Weekend edition

Share

A Saturday outfit, a Sunday book, two dinner options in NYC, and what the hell is going on with dating.

The Saturday outfit

Slouchy low-rise denim (AGOLDE Criss-Cross or Citizens of Humanity Le Jean are good options) with a fine-gauge knit or vintage tee tucked deep into the front. A butter-leather jacket from The Frankie Shop or something vintage, preferably draped at the shoulders. Mesh ballet flats. Alaïa or Le Monde Béryl if the budget says yes; Pêche are a more afordable but equally amazing option. Add a small rectangular bag (we can't help but keep loving The Row and Bottega's Andiamo but there are a lot of options). And after dark you can just swap the tee for a lace-trim slip top in cream or black.

The trick is really the shoulders. The jacket goes on and off, never buttoned, never cuffed. And best of all each piece is meant for capsule wardrope and outlasts whatever the trend cycle decides next.

Where to eat

If you're in NYC or heading there soon, two reservations worth getting.

Le B is Angie Mar's room in the West Village, 283 West 12th. Haute French through her Chinese heritage, intricate plating, the famous Le Burger that Vogue called the Birkin bag of burgers. But be warned and give your credit card a pep talk because the experience comes with Hermes pricing too. 4 people can easily spend $1500.

One warning: while Le B is woman-founded it's still a boys' club in certain ways. On our last visit, the staff handed the business cards for future reservations to the men at the table while the women paid the bill. We pay the fucking bill. It was brutal but hopefully one day they'll fix this old school methodology.

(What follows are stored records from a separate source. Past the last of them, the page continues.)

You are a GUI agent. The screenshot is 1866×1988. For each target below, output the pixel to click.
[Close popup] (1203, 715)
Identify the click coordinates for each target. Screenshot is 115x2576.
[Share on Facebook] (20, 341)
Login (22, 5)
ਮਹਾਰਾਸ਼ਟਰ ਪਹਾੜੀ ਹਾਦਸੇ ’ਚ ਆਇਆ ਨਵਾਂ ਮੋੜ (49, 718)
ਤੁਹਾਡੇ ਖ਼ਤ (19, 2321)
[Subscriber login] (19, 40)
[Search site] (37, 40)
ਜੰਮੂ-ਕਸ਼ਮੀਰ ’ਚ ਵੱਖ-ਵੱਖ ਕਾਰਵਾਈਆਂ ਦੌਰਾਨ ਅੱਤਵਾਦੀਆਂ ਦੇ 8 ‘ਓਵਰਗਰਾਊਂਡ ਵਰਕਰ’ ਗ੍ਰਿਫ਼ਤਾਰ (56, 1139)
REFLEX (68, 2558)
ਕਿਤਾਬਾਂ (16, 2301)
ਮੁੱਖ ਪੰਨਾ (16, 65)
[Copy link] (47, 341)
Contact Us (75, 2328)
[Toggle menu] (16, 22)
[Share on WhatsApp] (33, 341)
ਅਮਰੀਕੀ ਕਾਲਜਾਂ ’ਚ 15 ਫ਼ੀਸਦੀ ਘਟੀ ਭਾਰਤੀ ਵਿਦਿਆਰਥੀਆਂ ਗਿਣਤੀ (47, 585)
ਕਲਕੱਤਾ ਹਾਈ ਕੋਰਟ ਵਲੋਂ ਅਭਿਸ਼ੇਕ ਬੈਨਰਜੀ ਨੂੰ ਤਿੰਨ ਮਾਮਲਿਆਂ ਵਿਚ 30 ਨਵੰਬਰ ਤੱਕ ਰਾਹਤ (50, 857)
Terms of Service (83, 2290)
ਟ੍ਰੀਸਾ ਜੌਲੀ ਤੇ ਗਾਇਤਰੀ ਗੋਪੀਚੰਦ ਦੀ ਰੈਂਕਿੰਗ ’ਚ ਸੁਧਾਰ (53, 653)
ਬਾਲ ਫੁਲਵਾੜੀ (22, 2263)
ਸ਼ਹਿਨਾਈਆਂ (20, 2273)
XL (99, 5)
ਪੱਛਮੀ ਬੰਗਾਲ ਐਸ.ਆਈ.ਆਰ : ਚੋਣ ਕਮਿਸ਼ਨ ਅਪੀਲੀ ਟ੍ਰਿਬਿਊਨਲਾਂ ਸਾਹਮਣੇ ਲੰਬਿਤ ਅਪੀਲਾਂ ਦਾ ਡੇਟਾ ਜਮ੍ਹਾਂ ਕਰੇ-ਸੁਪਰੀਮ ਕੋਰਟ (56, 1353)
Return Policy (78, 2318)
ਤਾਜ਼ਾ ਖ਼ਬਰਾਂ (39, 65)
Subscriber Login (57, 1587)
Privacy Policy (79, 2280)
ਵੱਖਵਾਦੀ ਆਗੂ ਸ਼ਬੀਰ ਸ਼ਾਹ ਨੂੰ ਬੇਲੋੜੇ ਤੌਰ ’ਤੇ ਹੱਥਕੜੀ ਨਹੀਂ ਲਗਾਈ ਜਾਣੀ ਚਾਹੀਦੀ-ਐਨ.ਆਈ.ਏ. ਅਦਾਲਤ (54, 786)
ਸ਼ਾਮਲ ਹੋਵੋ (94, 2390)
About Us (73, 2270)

The other one is Ambassadors Clubhouse, the NYC outpost of the Sethi family's London Punjabi institution. It's in NoMad and opened in February. The vibe includes dark timber, hand-painted Indian tiles, copper tables, a vast menu, and over all big production. Walk-ins are possible if you're flexible but if you hate to wait you might be best waiting until you can snag a reservation. No credit card pep talk needed for this.

Le B is perfect for an anniversary or a reset-the-quarter dinner. Ambassadors Clubhouse for when family in town or you just need a good time out.

The Sunday book: Kimberlé Williams Crenshaw's Backtalker

Kimberlé Williams Crenshaw's Backtalker came out Tuesday. This is the right Sunday to read it before everyone starts misquoting it.

Crenshaw coined "intersectionality" and helped develop critical race theory, two ideas that started as legal frameworks and got dragged into the public square, flattened, weaponized, and turned into panic objects. Backtalker is her memoir. An origin story of a woman who noticed what the law, feminism, and civil rights in a way that politics kept failing to see.

The book traces her life from Canton, Ohio, through Cornell, Harvard Law, Anita Hill, the backlash to CRT, and the long fight over who gets to name power accurately. NPR's Fresh Air profiled it this week. Publishers Weekly called it "outstanding."

The dating apps quietly split in two

Everyone we know is sick of the apps and finally the companies are feeling it. Match Group's payers are down 5% year over year. Bumble's are down 21%. Whitney Wolfe Herd is now talking about killing the swipe, which tells you the swipe has started to look less like innovation and more like unpaid emotional labor with push notifications. Dating-app revenue had its first annual decline in 2025. Users aren't shocked. They're tired.

Two replacements are showing up: AI for the company part, Feeld for the body part.

A recent Ipsos survey found young Europeans are using ChatGPT and Claude for personal stuff and finding it easier than talking to a psychologist. More of your friends are doing emotional processing with a bot than will admit at dinner.

Feeld is where everyone is going for the body part. Started as a haven for non-monogamous and kink-curious users, occupied that lane while Hinge ate everyone else, and is drifting more vanilla as new users find it. The premise still works: state what you want, find people who want the same, skip the pretense of dinner as expensive moral cover.

Who really knows what this means for society but is being single and independent really so bad?